Bi-reads: short reads are usually read of length 100-200 at the start and end of a 400-600 long sequence. Thus, we get 2 reads with an ‘known’ distance between them.
- multisized De Bruijn Graph
- low k for low coverage regions, to not miss potential matches
- large k for high coverage regions, for high precision
MetaSPAdes
- metagenome (single/multicell sample) assembly
- Some graph simplifications for better coverage
- To extend the current edge, do a BFS and skip low-coverage edges.
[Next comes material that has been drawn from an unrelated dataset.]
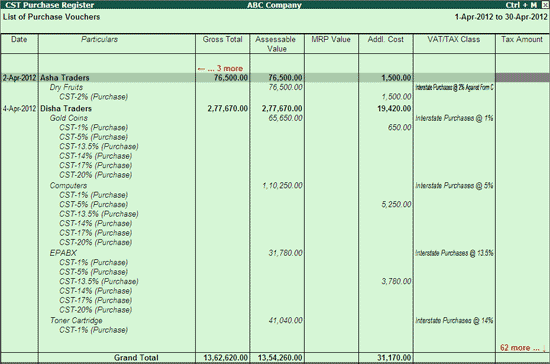Viewport: 550px width, 364px height.
Task: Select the Asha Traders voucher row
Action: pyautogui.click(x=275, y=77)
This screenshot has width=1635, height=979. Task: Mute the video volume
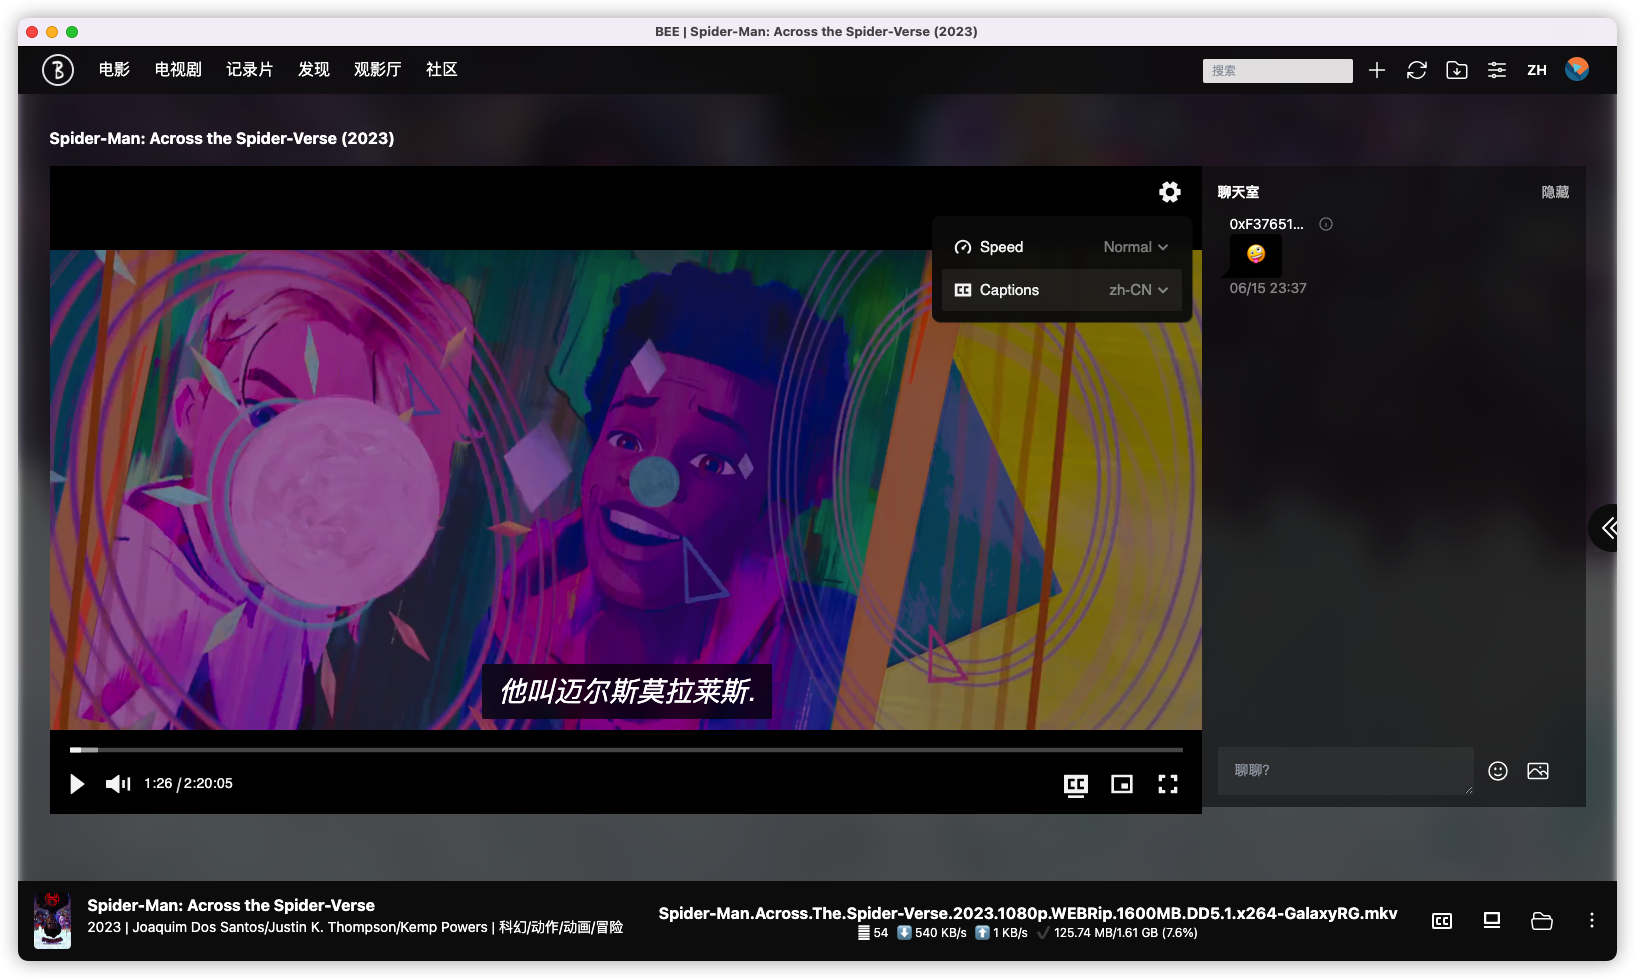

- To fix (close) repeats, project ‘bulges’ onto each other and reconstruct the consensus later.
MUMmer4
- based on suffix trees (3) / suffix arrays (4)
BLASR
- aligning for long high error rate (15-20%) to a reference genome
Bowtie 2
- n^2 aligning
- simbd accelerated DP
- ‘ful-text minute index’
other aligners:
- BWA: Burrows-Wheeler Aligner
- BWA-SW: Smith-Waterman
Patternhunter
- uses spaced kmers / ‘patterns’
- Uses a fixed optimal sensitivity pattern 111010010100110111 of weight 11, which only has at most 5 overlap for any shift.
Patternhunter 2
- Multiple seed patterns for increased sensitivity
- greedy method for near optimal multiple seeds
- one hashtable per seed pattern
Spaced seeds improve \(k\)-mer-based metagenomic classification
- Modified KRAKEN to use spaces kmers and reports that it works better.
LoMeX
- For counting k-mer spectrum/frequencies
- Find occurences of a spaced kmer, and fill gaps by consensus of matches.
- memory efficient because it writes intermediate results to disk
Meeting notes
- use read count to infer duplicate regions
- lohman lab for long reads of smaller reference https://lomanlab.github.io/mockcommunity/